IBM mainframeSicoob (Credit Unions System for Brazil) is the sixth largest financial institution in Brazil, and it was hampered by an aging and chaotic IT infrastructure. We’ve all been there: a nightmare of random hardware, aging and unsupported software, and mixed platforms put together with little planning or harmony. They had 310 Linux and Windows Intel servers running 1056 CPU cores red-lining at 90% CPU and memory, generating 883 BTU/h and costing over $50,000 per month in power bills. They were plagued with problems and slow performance. If they had continued to grow in the same way, they would now need 1,500+ servers, mondo staff to run them, and a $234,000 power bill.

In 2007 it became apparent doing more of the same was not going to work. Their IT was getting in the way, instead of moving Sicoob forward. After analyzing their business processes and growth forecasts they elected to consolidate, and ultimately replaced the raggle-taggle herd of Intel servers with three IBM System z mainframes and 20 mid-range servers running in a private cloud.

If you’re not familiar with mainframe computing, banking is a classic example of the types of workloads that mainframes are especially good at handling: high volumes of simultaneous transactions, massive databases, and five-nines reliability. Sicoob has over 50 DB2 databases on Linux virtual machines storing over 22 terabytes of data. The largest database is over 11 terabytes and it grows by 300 GB every month; this is the database that stores their scanned images of checks and other documents. With the old system they were processing a million check images per day, slowly. The new system handles 2 million daily with ease, with plenty of capacity for other tasks.

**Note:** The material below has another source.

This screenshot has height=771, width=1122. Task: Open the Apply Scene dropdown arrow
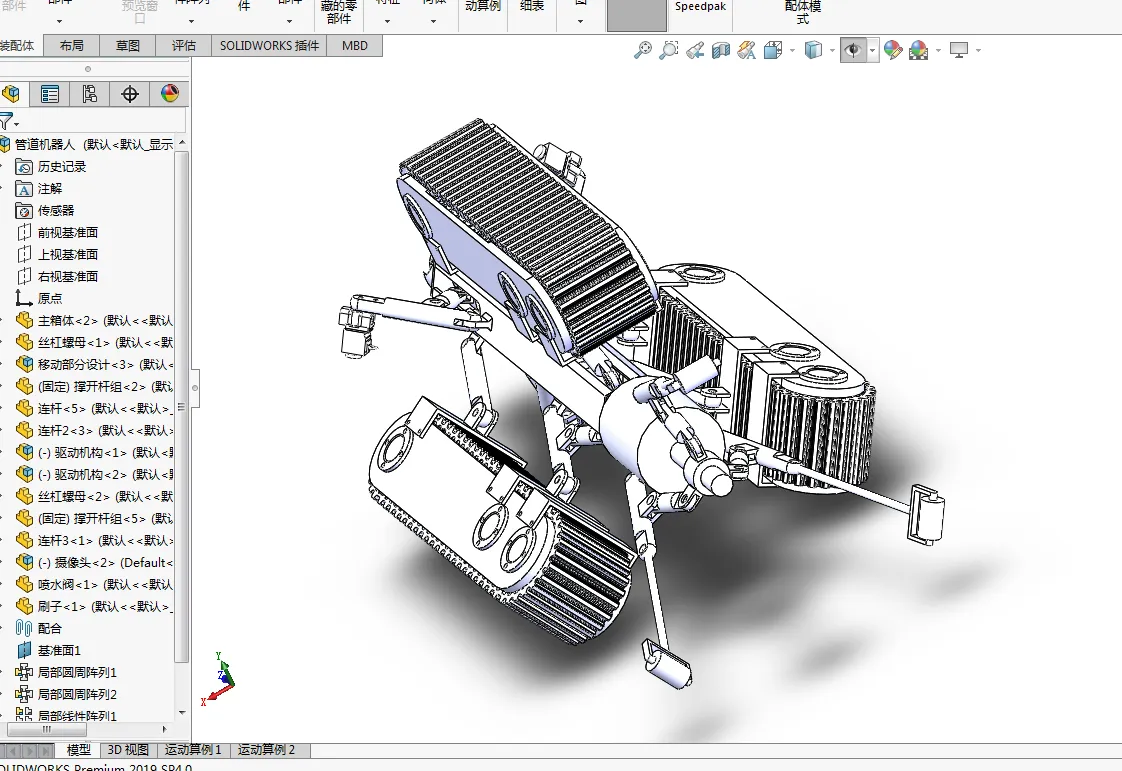937,50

Kitayama explained that this new computing capacity has not reduced their staffing needs. On the contrary they have expanded their IT department, but for growth and improvements rather than scrambling to maintain an inefficient un-scalable system. They have been able to cut costs and roll out customer-pleasing new features such as online banking, mobile banking, and automated teller machines. They have also deployed sophisticated analytics and business intelligence software that provides comprehensive reporting for the whole company, replacing the old branch-level systems.

Two of their mainframes are System z196 equipped with 1136 GB RAM, and one z10 with 768 GB RAM, with multiple Linux VMs on the z/VM hypervisor and operating system. The original installation used SUSE Enterprise Linux 10, which was later upgraded to SLES 11 SP2. They calculate that this resulted in a 25 percent performance increase. Mainframe hardware is special: it’s not like commodity hardware. Every component has redundancy and failover built-in, and special performance enhancements, so the operating system has to be written to take advantage of the special hardware capabilities. Some of the improvements in SLES 11 included exploiting CPU instruction sets more efficiently, more CPU cache hits, and massively improved I/O.

The analytics software includes InfoSphere, Cognos Business Intelligence, and PureData System for Analytics. All the software runs natively on Linux. It is possible to run Linux on the bare hardware, in place of z/VM, but z/VM takes full advantage of all mainframe capabilities, while Linux is not quite there yet. Linux on z/VM is a great combination: z/VM for maximum bang for your mainframe buck, and the ease and flexibility of Linux for your workloads and applications.

The Bottom Line

Since 2007 Sicoob has more than doubled in size. Kitayama says they are saving around $3 million in energy costs annually, and the upgrade from SUSE 10 to 11 was worth a cool million in increased performance.